Bonjour, mon petit bien-aimé, bonjour, mon ravisant, mon toujours plus aimé Toto, bonjour, je t’aime. Comment vas-tu ce matin ? Voilà un bien vilain temps pour toi, pauvre adoré que le travail oblige à marcher. Je crains surtout pour tes chers petits pieds. Je ne sais pas jusqu’à quel point tes souliers peuvent remplacer des bottes ? Mais ce que je sais c’est qu’il est très important pour ta santé que tu n’aies pas les pieds humides. N’oubliea pas cela mon bien-aimé.
J’espère que tu viendras chercher ton parapluie avant d’aller à l’Académie. C’est la seule chance que j’aie de te voir avant ce soir et j’en rends grâce à la nature. Depuis que j’ai vu cette admirable médaille [1], je suis la plus malheureuse des femmes. C’est la première fois, du reste, que je sens mon ESCLAVAGE avec autant d’amertume.

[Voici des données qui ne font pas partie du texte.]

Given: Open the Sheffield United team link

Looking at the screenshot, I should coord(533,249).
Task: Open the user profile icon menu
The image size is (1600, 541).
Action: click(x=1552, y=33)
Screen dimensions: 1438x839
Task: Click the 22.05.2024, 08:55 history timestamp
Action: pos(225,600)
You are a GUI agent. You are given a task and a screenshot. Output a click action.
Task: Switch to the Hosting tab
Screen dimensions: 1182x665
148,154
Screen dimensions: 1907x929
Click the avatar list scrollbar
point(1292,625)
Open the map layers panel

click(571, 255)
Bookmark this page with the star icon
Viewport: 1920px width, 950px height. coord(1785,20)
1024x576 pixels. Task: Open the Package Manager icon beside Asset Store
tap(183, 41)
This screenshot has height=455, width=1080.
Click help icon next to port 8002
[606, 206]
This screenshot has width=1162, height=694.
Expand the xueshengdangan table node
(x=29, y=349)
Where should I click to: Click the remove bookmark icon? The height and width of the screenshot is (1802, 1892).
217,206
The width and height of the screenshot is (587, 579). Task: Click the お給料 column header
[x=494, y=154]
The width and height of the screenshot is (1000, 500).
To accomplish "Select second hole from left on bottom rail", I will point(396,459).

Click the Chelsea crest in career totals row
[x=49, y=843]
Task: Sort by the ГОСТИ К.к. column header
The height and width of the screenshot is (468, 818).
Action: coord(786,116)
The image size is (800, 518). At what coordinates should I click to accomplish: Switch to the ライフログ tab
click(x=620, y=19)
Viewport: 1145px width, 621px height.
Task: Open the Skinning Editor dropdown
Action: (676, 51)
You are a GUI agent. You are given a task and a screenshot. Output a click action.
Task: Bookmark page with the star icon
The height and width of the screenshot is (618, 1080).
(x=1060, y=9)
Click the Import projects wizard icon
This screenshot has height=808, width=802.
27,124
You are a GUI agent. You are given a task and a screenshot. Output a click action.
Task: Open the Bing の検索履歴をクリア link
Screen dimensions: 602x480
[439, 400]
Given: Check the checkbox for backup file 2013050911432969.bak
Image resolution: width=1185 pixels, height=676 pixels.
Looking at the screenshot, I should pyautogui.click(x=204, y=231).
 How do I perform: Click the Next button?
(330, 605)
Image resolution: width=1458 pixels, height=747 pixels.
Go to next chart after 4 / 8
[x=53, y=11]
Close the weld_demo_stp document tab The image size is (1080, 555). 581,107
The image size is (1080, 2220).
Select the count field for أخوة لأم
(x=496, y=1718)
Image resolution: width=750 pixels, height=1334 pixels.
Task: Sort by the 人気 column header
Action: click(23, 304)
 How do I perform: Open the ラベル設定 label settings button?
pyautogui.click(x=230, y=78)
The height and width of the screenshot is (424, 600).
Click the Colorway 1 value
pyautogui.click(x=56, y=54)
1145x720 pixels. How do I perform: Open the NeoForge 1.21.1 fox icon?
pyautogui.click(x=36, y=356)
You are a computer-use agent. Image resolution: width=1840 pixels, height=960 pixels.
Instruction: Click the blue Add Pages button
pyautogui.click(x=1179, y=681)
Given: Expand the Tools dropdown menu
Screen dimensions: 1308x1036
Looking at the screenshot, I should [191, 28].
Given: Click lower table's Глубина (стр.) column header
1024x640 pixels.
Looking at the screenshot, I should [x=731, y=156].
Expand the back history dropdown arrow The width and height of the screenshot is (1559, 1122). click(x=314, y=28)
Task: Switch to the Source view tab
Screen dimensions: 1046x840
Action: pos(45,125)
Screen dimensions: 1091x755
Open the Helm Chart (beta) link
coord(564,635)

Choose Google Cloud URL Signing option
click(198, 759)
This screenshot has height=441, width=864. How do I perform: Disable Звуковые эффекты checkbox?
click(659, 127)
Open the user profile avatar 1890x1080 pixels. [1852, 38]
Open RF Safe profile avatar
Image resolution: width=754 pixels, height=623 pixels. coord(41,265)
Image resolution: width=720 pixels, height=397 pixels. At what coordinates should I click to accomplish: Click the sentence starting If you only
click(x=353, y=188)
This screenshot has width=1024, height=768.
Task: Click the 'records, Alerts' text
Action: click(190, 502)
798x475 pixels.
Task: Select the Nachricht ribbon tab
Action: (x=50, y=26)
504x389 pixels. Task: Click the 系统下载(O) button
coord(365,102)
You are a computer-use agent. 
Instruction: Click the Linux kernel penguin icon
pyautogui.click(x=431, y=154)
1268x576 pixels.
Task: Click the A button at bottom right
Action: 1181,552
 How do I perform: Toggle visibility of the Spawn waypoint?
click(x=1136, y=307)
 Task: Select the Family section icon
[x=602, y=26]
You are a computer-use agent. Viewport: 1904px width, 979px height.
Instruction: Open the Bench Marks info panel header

Car, enfin, si j’étais ma maîtresse, rien ne m’empêcherait de posséder cette ravissante médaille et cela sans porter aucun préjudice à personne, pas même à moi. Décidément, je suis très malheureuse. J’ai besoin de regarder souvent mon cher petit buste [2] pour ne pas pousser d’affreux cris. La pauvre Chichi est bien malheureuse. Taisez-vous, sans cœur, je ne veux pas que vous vous moquiez de moi. C’est bien assez que vous me chargiez de chaînes sans insulter à ma misère. Taisez-vous, taisez-vous, ou je vous… embrasse.

Juliette

BnF, Mss, NAF 16356, f. 233-234
Transcription de Caroline Lucas assistée de Florence Naugrette

a) « oublies ».


10 octobre [1844], jeudi soir, 4 h. ¾

J’ai envoyé chez Barbedienne, mon adoré, mais Suzanne n’est pas encore de retour. Dans mon impatience, je t’écris pour me faire trouver le temps moins long. Ô mon Dieu, pourvu que je l’aie cette médaille [3] ravissante ! Depuis que j’ai entrevu la possibilité de l’avoir, il me semble que mon chagrin sera encore plus grand qu’auparavant si je ne l’ai pas. Mon Dieu, que cette fille est lente ! Quel malheur d’avoir besoin de pareilles jambes dans des occasions comme celle-ci. J’aurais déjà fait le trajet dix fois depuis qu’elle est partie. Que le diable l’emporte ou la pousse d’un coup de son pied fourchu jusqu’au milieu de ma chambre pourvu que ce soit avec la médaille désirée. Justement la voici. Hélas ! … mon Victor, ne te fâche pas, mon Victor, j’embrasse tes genoux, mon Victor, je serai raisonnable tout le reste de ma vie mais laisse-moi rajouter 15 F. à la somme que tu m’as votée. Mon Victor, je n’ai pas le temps de t’attendre et pourtant j’ai peur de te fâcher. Ô non, tu es trop bon pour te fâcher contre la pauvre Juju qui t’aime d’un amour si complet, si pieux, si admiratif et si dévoué. Tu souriras de ton doux et ineffable sourire et tu diras que j’ai bien fait. N’est-ce pas que j’ai bien fait ? Oui, j’ai bien fait. Vive Toto ! Quel bonheur ! Juju a beaucoup d’esprit…..a dans son cœur. Oui, oui, c’est vrai. Et je suis la plus heureuse des femmes.

Juliette

BnF, Mss, NAF 16356, f. 235-236
Transcription de Caroline Lucas assistée de Florence Naugrette
[Guimbaud]

a) Juliette ponctue de cinq points.

Notes

[1Portrait de Victor Hugo.

[2Buste de Victor Hugo dont Juliette a récemment fait l’acquisition.

[3Portrait de Victor Hugo que Juliette voudrait acquérir.